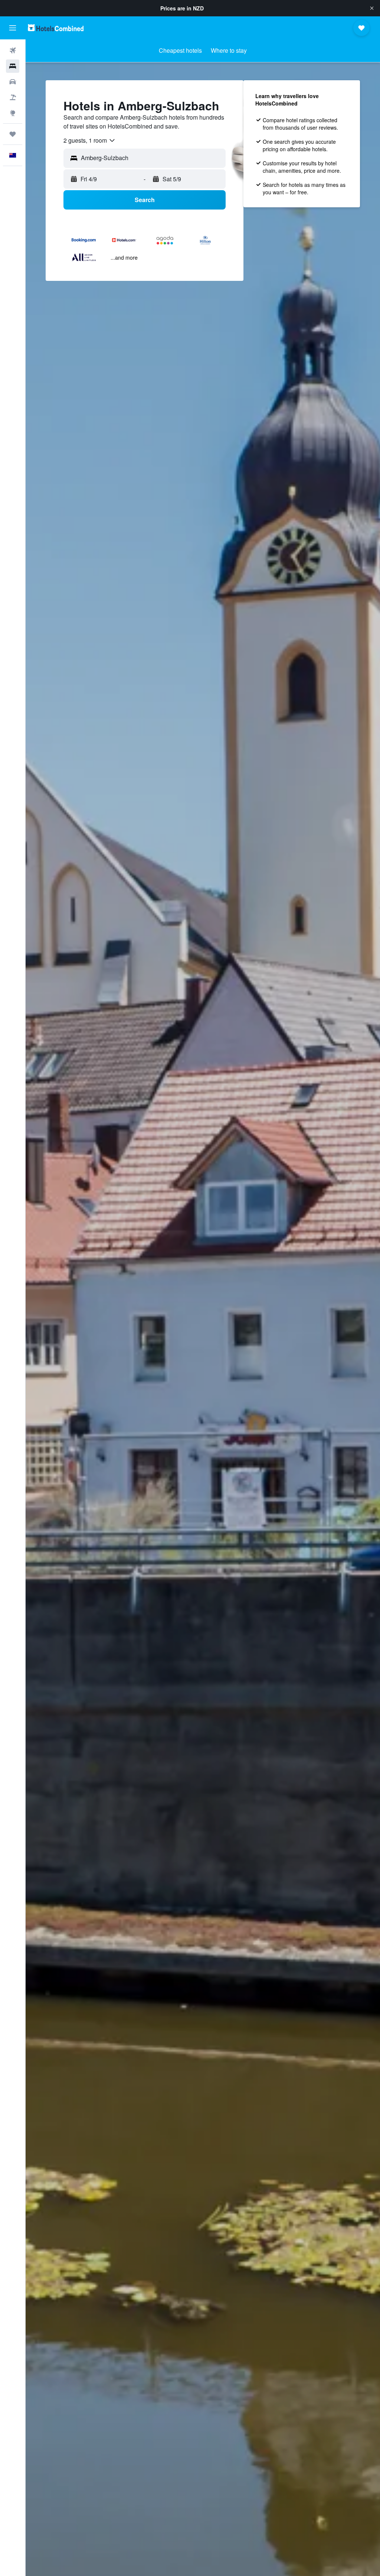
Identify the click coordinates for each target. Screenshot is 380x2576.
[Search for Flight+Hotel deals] (12, 97)
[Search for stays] (12, 66)
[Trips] (12, 134)
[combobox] (89, 140)
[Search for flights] (12, 50)
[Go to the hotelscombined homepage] (56, 27)
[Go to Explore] (12, 113)
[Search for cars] (12, 81)
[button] (372, 8)
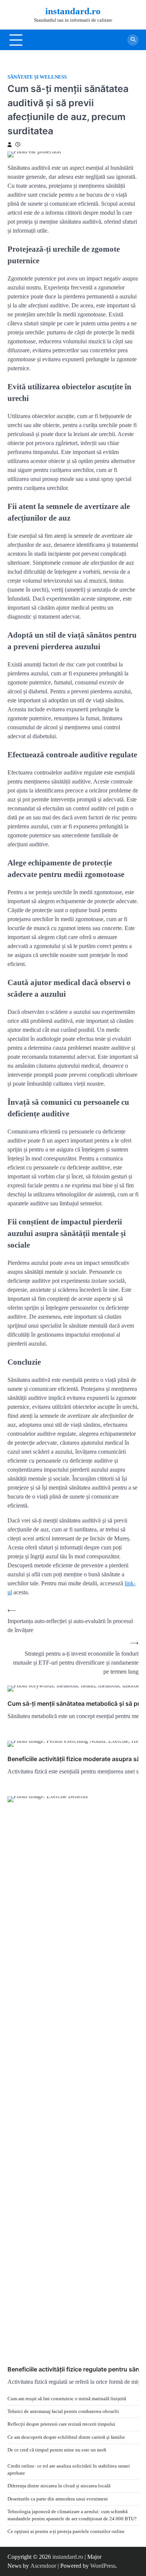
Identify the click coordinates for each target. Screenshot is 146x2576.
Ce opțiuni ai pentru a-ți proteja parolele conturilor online (66, 2531)
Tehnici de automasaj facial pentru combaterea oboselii (63, 2411)
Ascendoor (43, 2566)
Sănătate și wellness (37, 77)
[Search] (133, 40)
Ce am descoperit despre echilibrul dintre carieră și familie (66, 2437)
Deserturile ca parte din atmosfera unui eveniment (57, 2499)
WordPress (103, 2566)
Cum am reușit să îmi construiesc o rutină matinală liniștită (66, 2398)
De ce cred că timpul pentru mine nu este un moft (56, 2450)
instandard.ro (73, 11)
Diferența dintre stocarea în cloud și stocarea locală (58, 2485)
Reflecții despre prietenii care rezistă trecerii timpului (61, 2424)
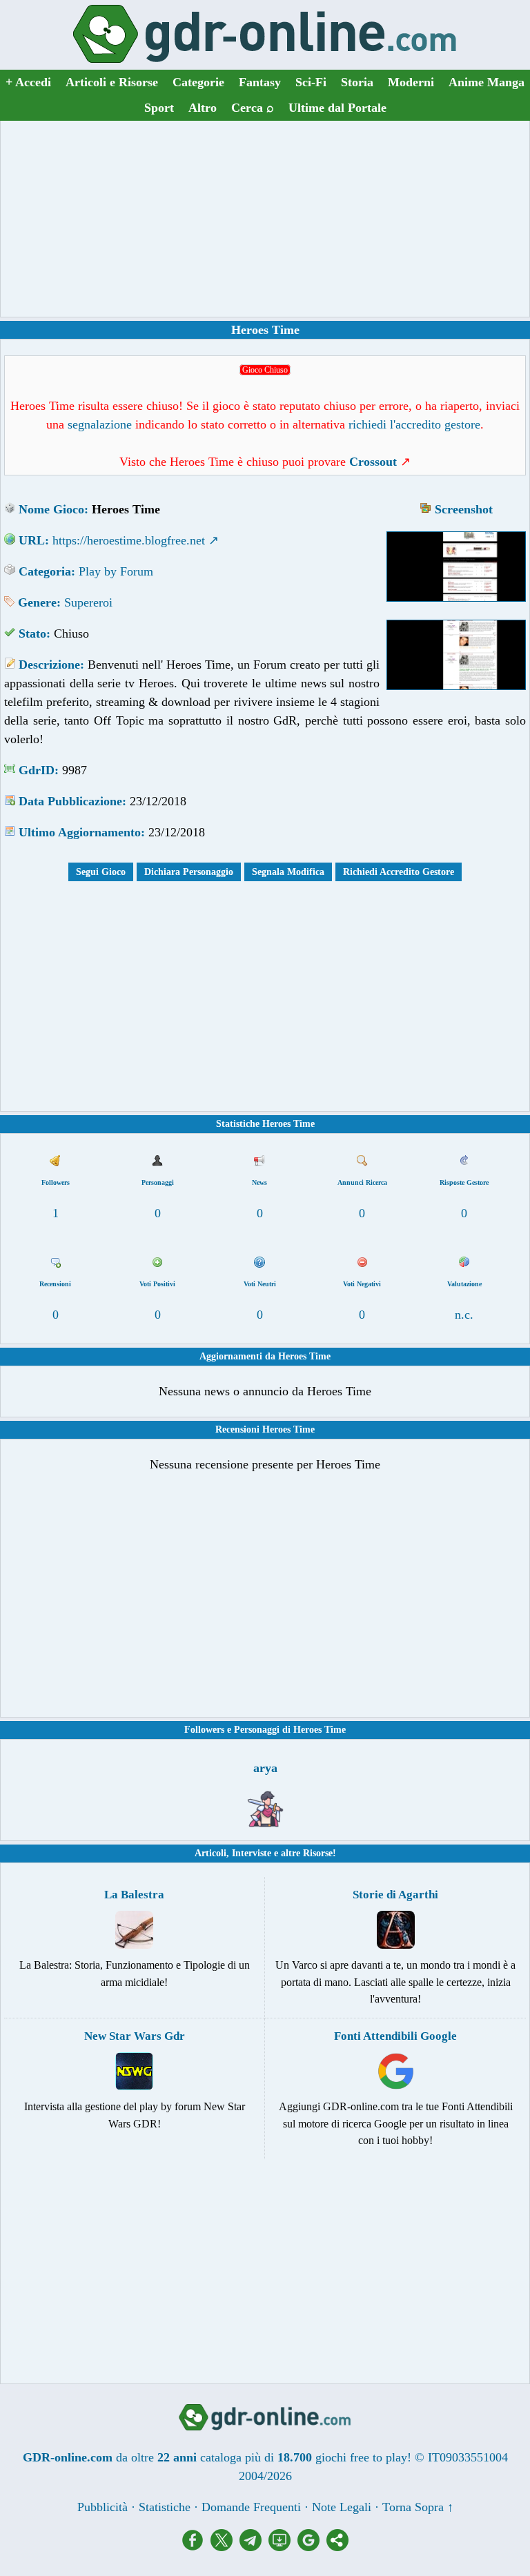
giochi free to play (361, 2457)
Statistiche (164, 2507)
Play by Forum (116, 571)
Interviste (251, 1853)
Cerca (252, 108)
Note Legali (341, 2507)
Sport (159, 108)
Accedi (28, 82)
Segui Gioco (101, 872)
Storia (357, 82)
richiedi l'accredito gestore (414, 424)
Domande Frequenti (251, 2507)
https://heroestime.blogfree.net (128, 540)
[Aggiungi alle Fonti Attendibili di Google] (311, 2547)
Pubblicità (102, 2507)
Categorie (198, 82)
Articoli (210, 1853)
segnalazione (100, 424)
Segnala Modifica (288, 872)
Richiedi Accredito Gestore (398, 872)
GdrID (37, 770)
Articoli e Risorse (112, 82)
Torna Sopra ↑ (417, 2507)
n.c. (464, 1314)
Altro (202, 108)
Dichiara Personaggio (188, 872)
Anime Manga (486, 82)
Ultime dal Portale (337, 108)
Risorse (318, 1853)
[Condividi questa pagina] (337, 2547)
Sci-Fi (310, 82)
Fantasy (260, 82)
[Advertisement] (265, 219)
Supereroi (88, 602)
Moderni (411, 82)
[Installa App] (282, 2547)
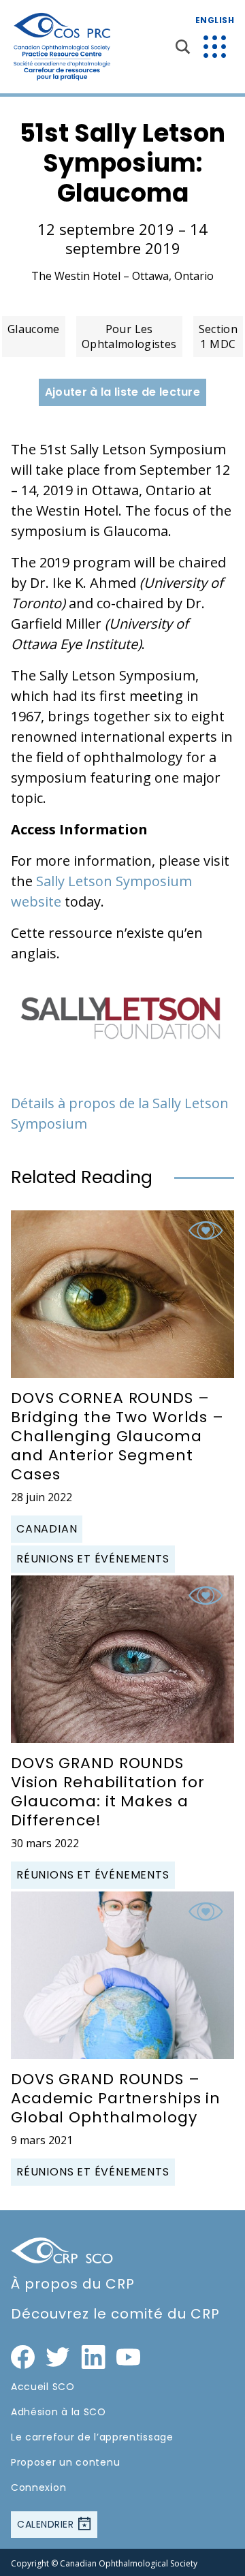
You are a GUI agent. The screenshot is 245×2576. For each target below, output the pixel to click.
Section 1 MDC (218, 336)
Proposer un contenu (65, 2462)
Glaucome (33, 328)
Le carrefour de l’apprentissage (92, 2437)
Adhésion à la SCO (58, 2412)
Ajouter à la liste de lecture (122, 392)
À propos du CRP (73, 2283)
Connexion (38, 2487)
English (214, 20)
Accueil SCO (43, 2386)
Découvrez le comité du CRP (115, 2313)
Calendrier (47, 2524)
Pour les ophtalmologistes (129, 336)
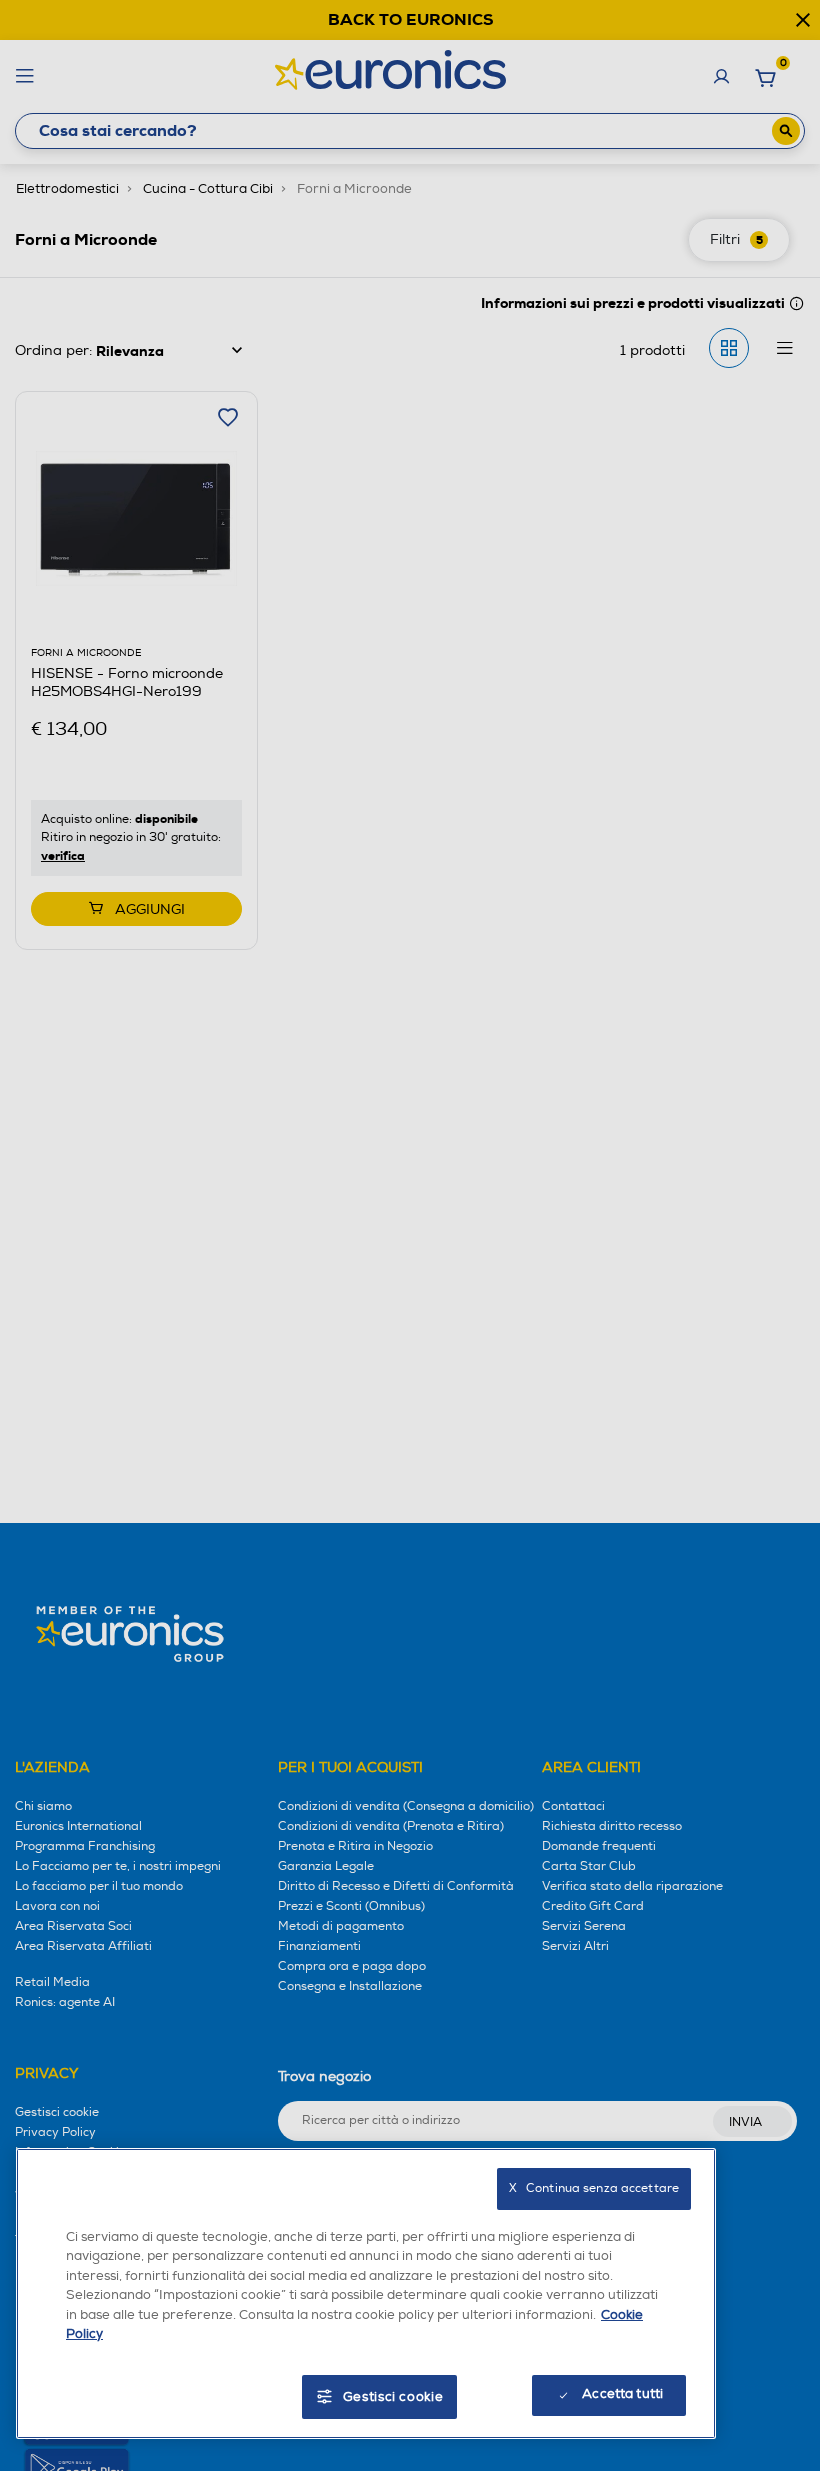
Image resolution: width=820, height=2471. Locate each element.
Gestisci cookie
---
Exercise aim: In the copy, include every line of the records exactly and none of the images.

Your solution:
Identify the click coordinates for each target. Screenshot is 380x2576.
[Search for Flight+Hotel deals] (12, 97)
[Search for stays] (12, 66)
[Trips] (12, 134)
[combobox] (89, 140)
[Search for flights] (12, 50)
[Go to the hotelscombined homepage] (56, 27)
[Go to Explore] (12, 113)
[Search for cars] (12, 81)
[button] (372, 8)
Identify the click coordinates for each target. Screenshot is 146x2576.
Ce opțiuni ai pentru a-ți proteja parolele conturilor online (66, 2531)
Tehnici de automasaj facial pentru combaterea oboselii (63, 2411)
Ascendoor (43, 2566)
Sănătate și wellness (37, 77)
[Search] (133, 40)
Ce am descoperit despre echilibrul dintre carieră și familie (66, 2437)
Deserturile ca parte din atmosfera unui eveniment (57, 2499)
WordPress (103, 2566)
Cum am reușit să îmi construiesc o rutină matinală liniștită (66, 2398)
De ce cred că timpul pentru mine nu este un moft (56, 2450)
instandard.ro (73, 11)
Diferența dintre stocarea în cloud și stocarea locală (58, 2485)
Reflecții despre prietenii care rezistă trecerii timpului (61, 2424)
giochi free to play (361, 2457)
Statistiche (164, 2507)
Play by Forum (116, 571)
Interviste (251, 1853)
Cerca (252, 108)
Note Legali (341, 2507)
Sport (159, 108)
Accedi (28, 82)
Segui Gioco (101, 872)
Storia (357, 82)
richiedi l'accredito gestore (414, 424)
Domande Frequenti (251, 2507)
https://heroestime.blogfree.net (128, 540)
[Aggiungi alle Fonti Attendibili di Google] (311, 2547)
Pubblicità (102, 2507)
Categorie (198, 82)
Articoli (210, 1853)
segnalazione (100, 424)
Segnala Modifica (288, 872)
Richiedi Accredito Gestore (398, 872)
GdrID (37, 770)
Articoli e Risorse (112, 82)
Torna Sopra ↑ (417, 2507)
n.c. (464, 1314)
Altro (202, 108)
Dichiara Personaggio (188, 872)
Anime Manga (486, 82)
Ultime dal Portale (337, 108)
Risorse (318, 1853)
[Condividi questa pagina] (337, 2547)
Sci-Fi (310, 82)
Fantasy (260, 82)
[Advertisement] (265, 219)
Supereroi (88, 602)
Moderni (411, 82)
[Installa App] (282, 2547)
You are a GUI agent. The screenshot is 245×2576. For each target below, output the pixel to click.
Section 1 MDC (218, 336)
Proposer un contenu (65, 2462)
Glaucome (33, 328)
Le carrefour de l’apprentissage (92, 2437)
Adhésion à la SCO (58, 2412)
Ajouter à la liste de lecture (122, 392)
À propos du CRP (73, 2283)
Connexion (38, 2487)
English (214, 20)
Accueil SCO (43, 2386)
Découvrez le comité du CRP (115, 2313)
Calendrier (47, 2524)
Pour les ophtalmologistes (129, 336)
Image resolution: width=820, height=2471. Locate each element.
Gestisci cookie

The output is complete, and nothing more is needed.